My own hips started rocking, the desire to explore and experience fierce. I growled, not at Biscuit but with him, and stood up to think. I moment later I headed upstairs. Biscuit followed. I went through the parent’s bedroom, hoping to find some adult lube. I did! The find reinforced my decision. Next stop, linen closet! If Biscuit did ejaculate, I wanted it to be in a place where I could do a full cleanup. Obvious choice, the tile bathroom. I went in and put the linens on the sink vanity, and then with a burst of caution, and total, total insanity, sprinted back to the bedroom to check the driveway again. All clear! Back in the bathroom, peeked through the shade crack to the backyard; of course nothing. Then I turned to Biscuit, who had been following my every footstep.

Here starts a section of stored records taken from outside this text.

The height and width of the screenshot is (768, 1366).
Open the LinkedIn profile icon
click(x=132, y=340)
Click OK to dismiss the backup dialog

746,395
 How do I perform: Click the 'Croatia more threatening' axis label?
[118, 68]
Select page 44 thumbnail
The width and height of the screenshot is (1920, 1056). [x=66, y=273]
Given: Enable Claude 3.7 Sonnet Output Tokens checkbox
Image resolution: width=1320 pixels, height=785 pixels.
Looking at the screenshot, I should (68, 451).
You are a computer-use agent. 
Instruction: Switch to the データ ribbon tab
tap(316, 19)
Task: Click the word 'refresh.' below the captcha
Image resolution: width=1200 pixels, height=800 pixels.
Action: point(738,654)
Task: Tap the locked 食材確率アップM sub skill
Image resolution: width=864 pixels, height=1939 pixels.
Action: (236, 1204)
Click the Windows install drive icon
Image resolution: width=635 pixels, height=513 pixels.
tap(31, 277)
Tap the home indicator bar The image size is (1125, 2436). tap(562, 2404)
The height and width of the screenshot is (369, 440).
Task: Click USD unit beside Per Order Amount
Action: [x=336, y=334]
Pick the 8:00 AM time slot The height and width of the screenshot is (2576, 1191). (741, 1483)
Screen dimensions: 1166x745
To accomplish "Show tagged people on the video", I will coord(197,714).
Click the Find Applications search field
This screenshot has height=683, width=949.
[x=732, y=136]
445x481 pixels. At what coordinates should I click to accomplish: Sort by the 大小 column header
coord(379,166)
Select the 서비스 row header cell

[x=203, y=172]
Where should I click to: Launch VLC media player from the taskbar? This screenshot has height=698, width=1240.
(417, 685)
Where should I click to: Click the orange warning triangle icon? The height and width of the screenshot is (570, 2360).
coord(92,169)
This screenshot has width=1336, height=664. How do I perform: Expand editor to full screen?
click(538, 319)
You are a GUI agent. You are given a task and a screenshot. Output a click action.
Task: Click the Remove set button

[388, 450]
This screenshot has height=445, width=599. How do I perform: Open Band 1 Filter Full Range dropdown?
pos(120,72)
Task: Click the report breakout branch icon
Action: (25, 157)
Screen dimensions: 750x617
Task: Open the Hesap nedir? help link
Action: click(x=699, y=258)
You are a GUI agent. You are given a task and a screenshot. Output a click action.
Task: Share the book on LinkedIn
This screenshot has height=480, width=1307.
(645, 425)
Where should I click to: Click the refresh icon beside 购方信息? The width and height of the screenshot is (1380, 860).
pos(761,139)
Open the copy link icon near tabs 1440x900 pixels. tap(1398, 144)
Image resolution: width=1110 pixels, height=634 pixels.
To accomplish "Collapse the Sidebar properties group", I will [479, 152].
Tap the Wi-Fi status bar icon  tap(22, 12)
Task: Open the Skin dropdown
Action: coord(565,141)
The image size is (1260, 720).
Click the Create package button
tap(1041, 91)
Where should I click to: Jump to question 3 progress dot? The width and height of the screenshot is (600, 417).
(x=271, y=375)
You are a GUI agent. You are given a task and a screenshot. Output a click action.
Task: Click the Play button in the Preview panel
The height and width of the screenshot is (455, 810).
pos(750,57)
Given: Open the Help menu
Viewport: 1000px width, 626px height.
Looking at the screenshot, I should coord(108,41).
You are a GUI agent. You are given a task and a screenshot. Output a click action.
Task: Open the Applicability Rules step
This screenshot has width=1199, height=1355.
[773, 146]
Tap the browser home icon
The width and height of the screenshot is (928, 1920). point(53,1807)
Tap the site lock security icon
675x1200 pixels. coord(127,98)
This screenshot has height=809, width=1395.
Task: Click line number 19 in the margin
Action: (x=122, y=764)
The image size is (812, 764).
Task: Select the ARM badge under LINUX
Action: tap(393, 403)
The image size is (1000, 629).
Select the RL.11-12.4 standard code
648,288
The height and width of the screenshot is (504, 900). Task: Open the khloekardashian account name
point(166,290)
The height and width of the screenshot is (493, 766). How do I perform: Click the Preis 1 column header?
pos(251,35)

This was it! Decision time! I pulled my sundress over my head, then standing in my birthday suit with my legs an open invitation, I rocked my hips back and forth. Biscuit read my body language and moved in. Wet tongue on thighs, vulva, clitoral hood, stomach. I stood there shuddering, then turned and squatted, letting the dog lick my rear. Soon my ass cheeks were sopping with saliva, with a lot of licking right up the crack of my ass. Oh, that felt good! The tongue traveling from vagina to butthole, focusing on the butthole, trying to penetrate me; succeeding; I could feel wetness seeping into my rectum, and the tongue kept focusing on keeping my anus juicy. I just stood there and shuddered; waves of sexual heat pulsing from my clit. I had never been aroused like this before!

I turned and offered Biscuit my front again. I felt the need to see my sex partner. More licks on my vulva, my arousal juices mixing with the saliva on my thighs. Biscuit was going crazy, licking me almost to orgasm, trying to mount my leg as I stood, more licks on anus, vagina, and flicks to the clit, then more leg mounting. I felt a huge wave of sexual desire wash over me, clear and strong. I grabbed the lube, wetted my hand with it, and reached underneath the dog, wet jerking him to erection. So slick and thin! A tiny voice inside me said, “Not your vagina, girl! Save that for a human!” Biscuit was ready though, and so was I, both of us in full heat. Almost there! I lubed my forefinger, reached back and shoved the finger up my butt as deeply as I could. And then, I’m not sure why but I took a second to put my sundress back on before I knelt on soft towels, lifted my dress to expose myself and offered my rump for mounting.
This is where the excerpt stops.